START EXERCISE INPUT

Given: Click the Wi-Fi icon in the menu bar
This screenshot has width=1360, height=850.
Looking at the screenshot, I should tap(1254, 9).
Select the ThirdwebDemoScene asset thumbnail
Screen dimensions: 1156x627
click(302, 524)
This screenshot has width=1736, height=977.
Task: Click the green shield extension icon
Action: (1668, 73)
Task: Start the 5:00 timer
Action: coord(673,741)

END EXERCISE INPUT
START EXERCISE INPUT

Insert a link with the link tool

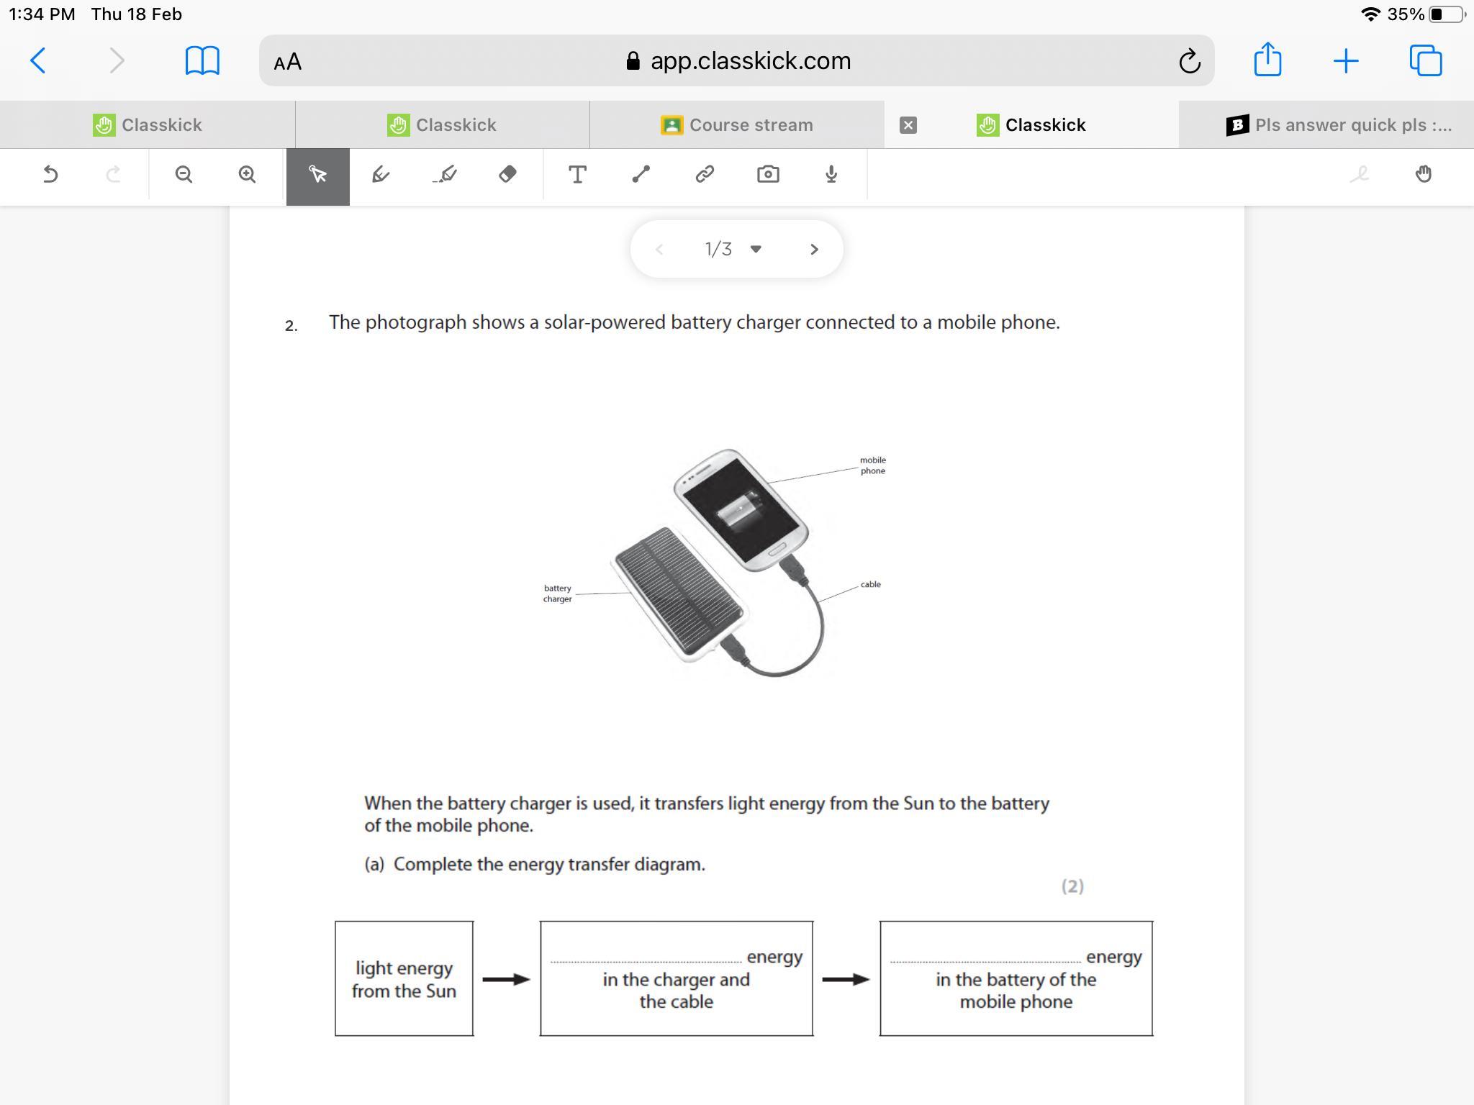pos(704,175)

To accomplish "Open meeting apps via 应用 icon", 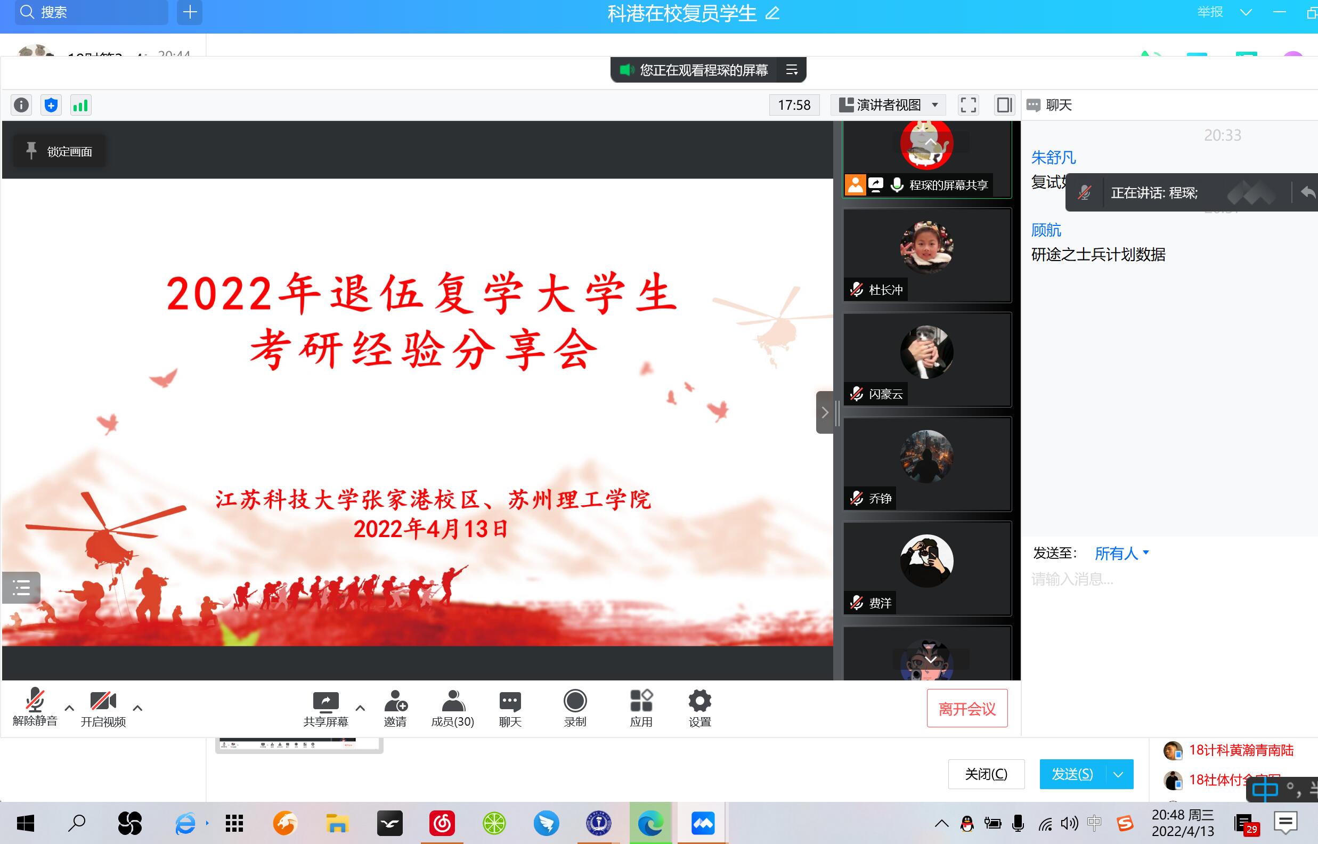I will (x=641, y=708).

END EXERCISE INPUT

Look back at the entries above and repeat, unchanged, every line from the line holding "Given: Click the Wi-Fi icon in the menu bar" through the line holding "Select the ThirdwebDemoScene asset thumbnail".

Given: Click the Wi-Fi icon in the menu bar
This screenshot has width=1360, height=850.
Looking at the screenshot, I should tap(1254, 9).
Select the ThirdwebDemoScene asset thumbnail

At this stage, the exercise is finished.